The overall project coordination is in the hands of Dow. The University of Leeds focused on the chemical synthesis of peptides on a laboratory scale, associated molecular characterisation and characterisation of their self-assembling capacity into a variety of supra-molecular structures; A&F investigated the possibilities to scale-up the production techniques for these peptides; the University of Gent and CIDETEC both looked at different processing and fabrication techniques of coatings made of the peptides, how to evaluate the functionality of the nano-coating and how to trigger self-assembly after the coating has been applied. The industrial partners (Dow, MARE, SupraPolix and Interchem Hellas) each have their own application to focus on to cover a broad range of performance requirements and industrial sectors. The University of Stuttgart provided, based on a sustainability analysis on the materials resulting from the project, decision support when choices have to be made e.g. between different products, production processes or raw materials. As of December 2006, the BASE consortium was expanded with the addition of Fudan University in Shanghai, People's Republic of China, which would investigate scale-up manufacturing of self-assembling peptides starting from abundantly available, cheap, natural feedstock.
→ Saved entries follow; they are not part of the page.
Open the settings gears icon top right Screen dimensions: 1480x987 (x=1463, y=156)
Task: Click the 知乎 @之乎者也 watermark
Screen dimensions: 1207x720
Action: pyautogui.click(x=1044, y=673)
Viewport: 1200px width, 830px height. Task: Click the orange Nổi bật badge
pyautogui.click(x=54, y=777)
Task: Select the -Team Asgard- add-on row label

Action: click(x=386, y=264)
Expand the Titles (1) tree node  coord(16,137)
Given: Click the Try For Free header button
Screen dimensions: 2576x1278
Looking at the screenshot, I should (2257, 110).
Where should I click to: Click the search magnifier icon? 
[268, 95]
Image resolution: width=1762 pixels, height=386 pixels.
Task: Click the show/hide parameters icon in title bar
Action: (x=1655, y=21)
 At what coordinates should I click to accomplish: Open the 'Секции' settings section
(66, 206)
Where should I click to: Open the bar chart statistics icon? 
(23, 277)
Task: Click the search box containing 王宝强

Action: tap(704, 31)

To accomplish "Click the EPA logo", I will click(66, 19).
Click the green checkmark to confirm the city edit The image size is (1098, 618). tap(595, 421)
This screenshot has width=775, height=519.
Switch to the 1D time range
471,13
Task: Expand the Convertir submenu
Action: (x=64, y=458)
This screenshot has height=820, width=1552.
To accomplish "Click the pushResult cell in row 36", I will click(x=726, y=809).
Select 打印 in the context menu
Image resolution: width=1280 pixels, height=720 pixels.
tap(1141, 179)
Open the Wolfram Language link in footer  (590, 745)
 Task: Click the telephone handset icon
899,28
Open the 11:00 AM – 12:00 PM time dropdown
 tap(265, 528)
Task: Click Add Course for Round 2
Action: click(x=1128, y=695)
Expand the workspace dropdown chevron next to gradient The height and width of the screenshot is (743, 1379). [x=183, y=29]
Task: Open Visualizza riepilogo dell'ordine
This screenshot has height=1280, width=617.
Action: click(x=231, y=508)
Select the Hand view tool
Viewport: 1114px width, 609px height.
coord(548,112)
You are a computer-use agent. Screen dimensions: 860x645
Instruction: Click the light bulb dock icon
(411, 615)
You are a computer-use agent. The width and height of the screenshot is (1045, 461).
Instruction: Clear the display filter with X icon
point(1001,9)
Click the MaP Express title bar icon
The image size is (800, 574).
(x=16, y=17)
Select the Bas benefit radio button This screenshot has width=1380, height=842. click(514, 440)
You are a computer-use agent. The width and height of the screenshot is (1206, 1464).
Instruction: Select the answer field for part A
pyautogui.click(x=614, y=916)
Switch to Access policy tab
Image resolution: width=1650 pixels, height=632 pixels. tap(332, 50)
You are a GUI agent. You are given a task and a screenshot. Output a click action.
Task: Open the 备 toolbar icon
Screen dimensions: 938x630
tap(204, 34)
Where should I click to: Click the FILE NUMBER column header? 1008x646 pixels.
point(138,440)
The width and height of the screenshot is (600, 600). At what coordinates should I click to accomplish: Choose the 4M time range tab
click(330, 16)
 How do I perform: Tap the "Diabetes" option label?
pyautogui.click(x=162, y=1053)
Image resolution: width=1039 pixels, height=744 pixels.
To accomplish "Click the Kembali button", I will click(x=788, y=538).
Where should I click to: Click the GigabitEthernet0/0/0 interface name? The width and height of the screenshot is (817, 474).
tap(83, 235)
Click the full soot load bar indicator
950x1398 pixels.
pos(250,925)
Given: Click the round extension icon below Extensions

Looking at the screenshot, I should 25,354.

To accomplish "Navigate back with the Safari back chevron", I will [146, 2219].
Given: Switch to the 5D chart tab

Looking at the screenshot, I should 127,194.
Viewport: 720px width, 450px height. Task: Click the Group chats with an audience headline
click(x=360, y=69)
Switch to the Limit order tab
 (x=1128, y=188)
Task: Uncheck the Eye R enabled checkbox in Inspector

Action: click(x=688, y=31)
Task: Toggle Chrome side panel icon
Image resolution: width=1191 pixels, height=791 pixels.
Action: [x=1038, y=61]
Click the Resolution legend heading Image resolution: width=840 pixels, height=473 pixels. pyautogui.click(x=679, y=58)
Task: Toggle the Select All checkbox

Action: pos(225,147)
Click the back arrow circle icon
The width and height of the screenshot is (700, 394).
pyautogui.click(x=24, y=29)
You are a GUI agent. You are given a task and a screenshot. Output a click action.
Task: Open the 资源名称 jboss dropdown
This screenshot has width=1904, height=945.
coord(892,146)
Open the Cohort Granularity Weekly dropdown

The scale-up of peptide production was mirrored to the Asia-Pacific region through collaboration with Prof. Anton Middelberg of the Centre for Biomolecular Engineering, the University of Queensland in Australia. Through this cooperation EU-BASE can benefit from the expertise and facilities available at the Australian institute. For this link to the EU-BASE activities, Prof. Middelberg has received a grant from the Australian government, Department of Education, Science and Training' (DEST) under the International Science Linkages (ISL) programme.

In the first half of the fourth project year, efforts were mainly focussed on exploring applicability of the various peptides in the targeted applications. Proof of concept has been delivered but further exploration is required to validate the observed features. It includes the production of optimised peptides in somewhat larger quantities then produced thus far. Significant progress has been made in exploring the biomass option as an alternative route to peptides. In particular, casein and silk proteins, after hydrolysis, yield potentially interesting self-assembling peptides. This would provide an easy processing route to a peptide based feedstock at a significantly reduced cost.

Proof of concept has been obtained for a number of applications which opens new avenues for breakthrough research and development. It is believed that non-water based peptide based coatings have a significant future in view of the small amount, functionality, and versatility of a peptide based coating material. Accordingly this project contributes to the effort of finding innovative solutions for achieving a knowledge driven and a sustainable society in Europe.